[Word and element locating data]

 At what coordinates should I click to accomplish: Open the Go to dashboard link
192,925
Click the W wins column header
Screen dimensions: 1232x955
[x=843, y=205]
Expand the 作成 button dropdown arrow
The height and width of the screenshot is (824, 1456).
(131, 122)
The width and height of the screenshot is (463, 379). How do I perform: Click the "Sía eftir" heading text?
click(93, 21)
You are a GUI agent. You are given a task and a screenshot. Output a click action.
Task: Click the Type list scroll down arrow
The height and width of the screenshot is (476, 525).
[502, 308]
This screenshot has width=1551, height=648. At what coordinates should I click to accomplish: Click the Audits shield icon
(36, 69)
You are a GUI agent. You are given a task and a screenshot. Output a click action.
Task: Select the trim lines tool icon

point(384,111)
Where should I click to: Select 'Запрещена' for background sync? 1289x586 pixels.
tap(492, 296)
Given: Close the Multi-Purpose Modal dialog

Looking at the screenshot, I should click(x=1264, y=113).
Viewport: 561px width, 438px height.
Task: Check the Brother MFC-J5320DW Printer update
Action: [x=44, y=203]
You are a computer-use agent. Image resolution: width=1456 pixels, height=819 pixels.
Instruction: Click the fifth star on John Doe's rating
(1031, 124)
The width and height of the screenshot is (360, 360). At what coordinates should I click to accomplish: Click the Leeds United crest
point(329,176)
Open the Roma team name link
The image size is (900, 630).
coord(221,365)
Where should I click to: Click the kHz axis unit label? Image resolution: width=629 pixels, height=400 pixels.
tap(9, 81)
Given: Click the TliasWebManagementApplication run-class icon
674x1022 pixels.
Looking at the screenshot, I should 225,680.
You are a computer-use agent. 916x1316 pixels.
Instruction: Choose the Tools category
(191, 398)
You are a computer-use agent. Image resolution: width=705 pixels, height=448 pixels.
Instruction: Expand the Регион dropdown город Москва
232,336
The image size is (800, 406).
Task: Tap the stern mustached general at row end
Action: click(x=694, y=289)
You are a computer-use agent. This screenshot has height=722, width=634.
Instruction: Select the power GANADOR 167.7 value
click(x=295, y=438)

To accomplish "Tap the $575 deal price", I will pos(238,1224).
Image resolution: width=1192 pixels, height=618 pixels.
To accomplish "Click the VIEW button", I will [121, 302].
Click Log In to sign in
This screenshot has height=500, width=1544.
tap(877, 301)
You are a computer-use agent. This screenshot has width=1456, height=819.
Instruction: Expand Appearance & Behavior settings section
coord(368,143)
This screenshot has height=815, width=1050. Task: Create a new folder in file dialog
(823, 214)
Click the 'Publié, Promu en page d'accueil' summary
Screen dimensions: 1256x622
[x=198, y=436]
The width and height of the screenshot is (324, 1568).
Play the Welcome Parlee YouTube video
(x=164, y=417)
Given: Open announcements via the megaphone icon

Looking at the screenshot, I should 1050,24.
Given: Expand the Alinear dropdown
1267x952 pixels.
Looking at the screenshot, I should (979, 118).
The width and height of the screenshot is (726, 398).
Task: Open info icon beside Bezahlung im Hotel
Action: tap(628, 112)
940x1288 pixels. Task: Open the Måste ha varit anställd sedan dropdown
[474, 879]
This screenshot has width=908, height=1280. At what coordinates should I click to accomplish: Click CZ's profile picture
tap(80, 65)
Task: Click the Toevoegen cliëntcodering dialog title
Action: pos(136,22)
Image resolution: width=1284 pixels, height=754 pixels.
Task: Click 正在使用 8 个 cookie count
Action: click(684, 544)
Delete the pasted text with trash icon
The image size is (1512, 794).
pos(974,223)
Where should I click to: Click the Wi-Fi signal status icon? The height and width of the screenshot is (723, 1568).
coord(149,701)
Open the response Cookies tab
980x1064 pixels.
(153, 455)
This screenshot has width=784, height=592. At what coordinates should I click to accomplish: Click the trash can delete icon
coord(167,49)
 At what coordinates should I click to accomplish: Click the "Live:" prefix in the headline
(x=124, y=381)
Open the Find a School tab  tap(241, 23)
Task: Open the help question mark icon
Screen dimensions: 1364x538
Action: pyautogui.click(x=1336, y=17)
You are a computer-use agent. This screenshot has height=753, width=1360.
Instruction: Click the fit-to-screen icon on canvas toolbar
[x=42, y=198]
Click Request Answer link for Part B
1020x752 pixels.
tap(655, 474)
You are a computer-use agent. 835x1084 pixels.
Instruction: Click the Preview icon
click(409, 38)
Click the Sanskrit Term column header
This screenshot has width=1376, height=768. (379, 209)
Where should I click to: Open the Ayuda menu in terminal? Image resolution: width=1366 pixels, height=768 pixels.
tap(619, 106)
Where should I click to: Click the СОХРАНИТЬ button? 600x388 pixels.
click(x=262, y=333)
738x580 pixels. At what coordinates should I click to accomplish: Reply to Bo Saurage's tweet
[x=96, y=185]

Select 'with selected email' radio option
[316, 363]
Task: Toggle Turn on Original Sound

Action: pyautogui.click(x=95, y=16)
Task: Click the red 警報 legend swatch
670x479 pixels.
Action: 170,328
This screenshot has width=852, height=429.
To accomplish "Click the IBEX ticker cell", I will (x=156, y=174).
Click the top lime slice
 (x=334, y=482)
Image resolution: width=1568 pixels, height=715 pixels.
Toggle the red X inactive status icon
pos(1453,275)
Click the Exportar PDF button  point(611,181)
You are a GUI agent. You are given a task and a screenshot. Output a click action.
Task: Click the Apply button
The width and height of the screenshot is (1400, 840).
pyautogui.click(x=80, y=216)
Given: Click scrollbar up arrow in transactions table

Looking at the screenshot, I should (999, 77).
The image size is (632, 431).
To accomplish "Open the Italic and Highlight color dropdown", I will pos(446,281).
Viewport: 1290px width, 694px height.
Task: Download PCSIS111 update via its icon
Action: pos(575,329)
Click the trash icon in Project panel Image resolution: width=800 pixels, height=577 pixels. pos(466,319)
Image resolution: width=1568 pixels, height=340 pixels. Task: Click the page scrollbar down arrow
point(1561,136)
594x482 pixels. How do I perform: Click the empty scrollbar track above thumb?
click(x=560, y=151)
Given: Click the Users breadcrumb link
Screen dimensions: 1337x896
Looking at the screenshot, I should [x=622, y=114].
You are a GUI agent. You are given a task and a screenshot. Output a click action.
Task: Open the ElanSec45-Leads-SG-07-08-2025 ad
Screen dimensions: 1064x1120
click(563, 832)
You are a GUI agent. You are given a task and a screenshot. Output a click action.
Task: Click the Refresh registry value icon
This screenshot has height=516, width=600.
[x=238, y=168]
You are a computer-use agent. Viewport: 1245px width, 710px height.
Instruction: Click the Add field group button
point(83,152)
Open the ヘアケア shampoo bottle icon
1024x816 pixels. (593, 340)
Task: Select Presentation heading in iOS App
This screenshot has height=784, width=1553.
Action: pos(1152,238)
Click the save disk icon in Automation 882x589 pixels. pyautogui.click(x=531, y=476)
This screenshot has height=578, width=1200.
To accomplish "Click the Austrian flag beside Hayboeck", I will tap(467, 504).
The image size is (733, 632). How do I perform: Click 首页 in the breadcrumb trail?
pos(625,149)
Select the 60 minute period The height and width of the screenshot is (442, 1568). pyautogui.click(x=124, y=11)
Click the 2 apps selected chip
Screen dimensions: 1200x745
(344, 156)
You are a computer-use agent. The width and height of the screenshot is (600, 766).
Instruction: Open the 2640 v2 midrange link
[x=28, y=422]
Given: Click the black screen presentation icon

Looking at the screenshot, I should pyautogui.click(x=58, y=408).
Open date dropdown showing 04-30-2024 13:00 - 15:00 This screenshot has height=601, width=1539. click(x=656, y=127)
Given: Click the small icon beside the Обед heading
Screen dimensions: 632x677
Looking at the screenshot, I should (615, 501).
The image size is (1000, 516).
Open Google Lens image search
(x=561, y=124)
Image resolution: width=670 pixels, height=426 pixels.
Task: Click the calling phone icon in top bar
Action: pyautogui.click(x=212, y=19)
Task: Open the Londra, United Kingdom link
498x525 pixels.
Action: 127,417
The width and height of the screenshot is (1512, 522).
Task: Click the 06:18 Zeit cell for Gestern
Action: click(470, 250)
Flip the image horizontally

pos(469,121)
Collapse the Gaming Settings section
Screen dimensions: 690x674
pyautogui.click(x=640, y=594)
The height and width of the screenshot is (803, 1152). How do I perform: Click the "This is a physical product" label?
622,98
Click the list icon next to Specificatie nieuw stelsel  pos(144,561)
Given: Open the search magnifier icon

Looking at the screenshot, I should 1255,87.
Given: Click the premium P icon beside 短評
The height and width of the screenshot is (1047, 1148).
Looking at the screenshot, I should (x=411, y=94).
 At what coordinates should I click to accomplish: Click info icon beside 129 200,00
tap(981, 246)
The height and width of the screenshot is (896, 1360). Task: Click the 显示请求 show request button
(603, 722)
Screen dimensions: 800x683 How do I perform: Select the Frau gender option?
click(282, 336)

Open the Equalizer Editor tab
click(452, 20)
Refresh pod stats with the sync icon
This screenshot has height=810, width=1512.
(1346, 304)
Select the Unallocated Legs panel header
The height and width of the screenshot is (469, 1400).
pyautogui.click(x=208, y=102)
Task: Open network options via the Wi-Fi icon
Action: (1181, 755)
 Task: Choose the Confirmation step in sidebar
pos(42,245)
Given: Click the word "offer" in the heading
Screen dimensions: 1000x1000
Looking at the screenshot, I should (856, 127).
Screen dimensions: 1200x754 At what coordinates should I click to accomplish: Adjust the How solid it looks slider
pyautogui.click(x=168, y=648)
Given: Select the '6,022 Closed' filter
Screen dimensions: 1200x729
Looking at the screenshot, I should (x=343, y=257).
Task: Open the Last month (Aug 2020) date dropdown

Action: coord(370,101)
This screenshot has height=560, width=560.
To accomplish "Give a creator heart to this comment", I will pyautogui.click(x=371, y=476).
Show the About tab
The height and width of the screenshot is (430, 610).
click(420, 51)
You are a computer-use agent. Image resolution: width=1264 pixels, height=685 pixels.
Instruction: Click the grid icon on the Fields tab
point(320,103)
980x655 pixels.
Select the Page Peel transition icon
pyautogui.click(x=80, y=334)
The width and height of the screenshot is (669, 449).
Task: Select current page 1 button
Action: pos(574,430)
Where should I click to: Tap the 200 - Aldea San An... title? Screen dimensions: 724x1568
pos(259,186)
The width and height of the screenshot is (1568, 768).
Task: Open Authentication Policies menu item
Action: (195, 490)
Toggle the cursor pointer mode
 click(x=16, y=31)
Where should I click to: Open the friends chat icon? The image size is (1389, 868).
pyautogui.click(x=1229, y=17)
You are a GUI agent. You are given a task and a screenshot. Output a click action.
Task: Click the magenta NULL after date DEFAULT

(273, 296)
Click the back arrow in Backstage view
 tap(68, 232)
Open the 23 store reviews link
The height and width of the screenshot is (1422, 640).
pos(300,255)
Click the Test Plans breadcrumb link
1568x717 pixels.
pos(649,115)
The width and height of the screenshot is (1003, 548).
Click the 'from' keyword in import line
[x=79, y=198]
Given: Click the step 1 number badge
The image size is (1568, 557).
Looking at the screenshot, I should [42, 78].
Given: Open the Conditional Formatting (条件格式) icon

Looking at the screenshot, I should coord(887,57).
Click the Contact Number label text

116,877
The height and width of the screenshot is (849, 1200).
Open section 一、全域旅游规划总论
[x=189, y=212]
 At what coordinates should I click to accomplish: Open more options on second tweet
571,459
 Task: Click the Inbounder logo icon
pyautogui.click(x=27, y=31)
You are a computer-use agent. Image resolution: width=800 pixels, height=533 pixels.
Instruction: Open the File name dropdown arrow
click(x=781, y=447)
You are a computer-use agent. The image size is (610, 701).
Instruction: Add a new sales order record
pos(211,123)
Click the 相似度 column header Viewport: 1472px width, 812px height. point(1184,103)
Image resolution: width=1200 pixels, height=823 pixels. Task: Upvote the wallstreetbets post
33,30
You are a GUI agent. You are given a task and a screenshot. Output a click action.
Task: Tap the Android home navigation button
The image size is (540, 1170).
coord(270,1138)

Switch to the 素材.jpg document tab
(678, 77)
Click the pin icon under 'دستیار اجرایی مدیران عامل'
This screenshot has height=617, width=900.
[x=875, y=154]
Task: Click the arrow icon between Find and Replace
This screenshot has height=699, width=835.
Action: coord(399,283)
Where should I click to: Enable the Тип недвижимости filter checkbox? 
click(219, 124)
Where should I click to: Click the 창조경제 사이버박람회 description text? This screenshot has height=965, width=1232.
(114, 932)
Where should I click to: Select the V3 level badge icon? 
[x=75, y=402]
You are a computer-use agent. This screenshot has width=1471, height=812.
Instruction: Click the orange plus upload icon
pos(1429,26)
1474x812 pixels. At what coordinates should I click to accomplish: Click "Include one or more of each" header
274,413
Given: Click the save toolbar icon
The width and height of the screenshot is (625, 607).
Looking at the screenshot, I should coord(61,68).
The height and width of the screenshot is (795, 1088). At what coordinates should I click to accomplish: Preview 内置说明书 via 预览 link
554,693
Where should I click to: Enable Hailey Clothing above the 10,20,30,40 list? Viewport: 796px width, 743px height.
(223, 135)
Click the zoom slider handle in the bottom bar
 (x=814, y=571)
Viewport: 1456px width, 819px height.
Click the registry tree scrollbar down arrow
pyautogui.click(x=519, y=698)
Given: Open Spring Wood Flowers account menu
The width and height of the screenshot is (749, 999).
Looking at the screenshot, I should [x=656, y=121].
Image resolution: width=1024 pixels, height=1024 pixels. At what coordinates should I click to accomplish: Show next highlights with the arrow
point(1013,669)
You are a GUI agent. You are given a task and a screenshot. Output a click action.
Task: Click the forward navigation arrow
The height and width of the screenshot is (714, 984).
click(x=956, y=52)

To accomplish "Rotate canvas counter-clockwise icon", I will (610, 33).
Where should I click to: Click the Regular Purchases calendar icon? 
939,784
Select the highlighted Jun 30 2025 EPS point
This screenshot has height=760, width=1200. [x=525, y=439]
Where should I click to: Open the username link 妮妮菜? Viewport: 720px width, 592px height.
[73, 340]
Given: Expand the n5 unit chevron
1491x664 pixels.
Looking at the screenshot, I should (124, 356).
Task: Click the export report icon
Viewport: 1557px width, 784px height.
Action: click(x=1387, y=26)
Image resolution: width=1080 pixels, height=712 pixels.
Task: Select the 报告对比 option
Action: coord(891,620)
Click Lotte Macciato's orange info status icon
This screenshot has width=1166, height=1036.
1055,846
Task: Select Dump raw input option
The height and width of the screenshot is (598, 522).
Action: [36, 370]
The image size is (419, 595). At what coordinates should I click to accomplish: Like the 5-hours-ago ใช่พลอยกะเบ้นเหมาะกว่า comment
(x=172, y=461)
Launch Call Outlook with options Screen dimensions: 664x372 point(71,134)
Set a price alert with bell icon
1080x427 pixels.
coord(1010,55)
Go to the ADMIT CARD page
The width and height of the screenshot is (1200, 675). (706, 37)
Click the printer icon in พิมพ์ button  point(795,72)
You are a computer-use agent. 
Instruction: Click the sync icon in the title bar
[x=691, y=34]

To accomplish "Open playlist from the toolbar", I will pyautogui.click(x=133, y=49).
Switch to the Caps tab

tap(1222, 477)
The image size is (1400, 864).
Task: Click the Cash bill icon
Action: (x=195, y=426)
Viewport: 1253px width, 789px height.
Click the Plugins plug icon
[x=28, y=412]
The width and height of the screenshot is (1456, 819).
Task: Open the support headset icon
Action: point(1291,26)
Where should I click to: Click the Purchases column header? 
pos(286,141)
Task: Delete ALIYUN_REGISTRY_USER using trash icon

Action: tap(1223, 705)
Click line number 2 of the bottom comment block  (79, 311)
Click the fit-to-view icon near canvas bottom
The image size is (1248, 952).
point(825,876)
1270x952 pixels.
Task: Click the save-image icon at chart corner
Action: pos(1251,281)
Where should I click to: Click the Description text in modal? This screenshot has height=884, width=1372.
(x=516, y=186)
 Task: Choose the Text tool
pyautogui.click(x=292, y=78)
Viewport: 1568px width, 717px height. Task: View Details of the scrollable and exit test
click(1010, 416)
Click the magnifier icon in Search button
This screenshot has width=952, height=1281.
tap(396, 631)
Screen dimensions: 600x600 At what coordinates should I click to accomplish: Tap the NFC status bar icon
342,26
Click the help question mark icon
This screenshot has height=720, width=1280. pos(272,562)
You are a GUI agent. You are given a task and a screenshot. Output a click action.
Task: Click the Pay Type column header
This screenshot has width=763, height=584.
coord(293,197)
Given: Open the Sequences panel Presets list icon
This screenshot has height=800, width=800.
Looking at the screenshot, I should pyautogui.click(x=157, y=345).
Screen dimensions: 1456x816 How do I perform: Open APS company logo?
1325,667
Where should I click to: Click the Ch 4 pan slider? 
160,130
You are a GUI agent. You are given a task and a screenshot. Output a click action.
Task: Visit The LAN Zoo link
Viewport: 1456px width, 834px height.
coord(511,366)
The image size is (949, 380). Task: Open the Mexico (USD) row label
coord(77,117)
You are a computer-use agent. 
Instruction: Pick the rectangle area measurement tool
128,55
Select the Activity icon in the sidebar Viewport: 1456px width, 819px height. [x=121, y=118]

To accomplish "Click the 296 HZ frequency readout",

__WHAT THIS TASK INVOLVES__:
Repeat the material above, everything from its start down to the line containing "coord(221,365)", including both ends. Copy the lines character for character.

__RESULT OF THIS EXERCISE__:
 At what coordinates should I click to accomplish: Open the Go to dashboard link
192,925
Click the W wins column header
Screen dimensions: 1232x955
[x=843, y=205]
Expand the 作成 button dropdown arrow
The height and width of the screenshot is (824, 1456).
(131, 122)
The width and height of the screenshot is (463, 379). How do I perform: Click the "Sía eftir" heading text?
click(93, 21)
You are a GUI agent. You are given a task and a screenshot. Output a click action.
Task: Click the Type list scroll down arrow
The height and width of the screenshot is (476, 525).
[502, 308]
This screenshot has width=1551, height=648. At what coordinates should I click to accomplish: Click the Audits shield icon
(36, 69)
You are a GUI agent. You are given a task and a screenshot. Output a click action.
Task: Select the trim lines tool icon

point(384,111)
Where should I click to: Select 'Запрещена' for background sync? 1289x586 pixels.
tap(492, 296)
Given: Close the Multi-Purpose Modal dialog

Looking at the screenshot, I should click(x=1264, y=113).
Viewport: 561px width, 438px height.
Task: Check the Brother MFC-J5320DW Printer update
Action: [x=44, y=203]
You are a computer-use agent. Image resolution: width=1456 pixels, height=819 pixels.
Instruction: Click the fifth star on John Doe's rating
(1031, 124)
The width and height of the screenshot is (360, 360). At what coordinates should I click to accomplish: Click the Leeds United crest
point(329,176)
Open the Roma team name link
The image size is (900, 630).
coord(221,365)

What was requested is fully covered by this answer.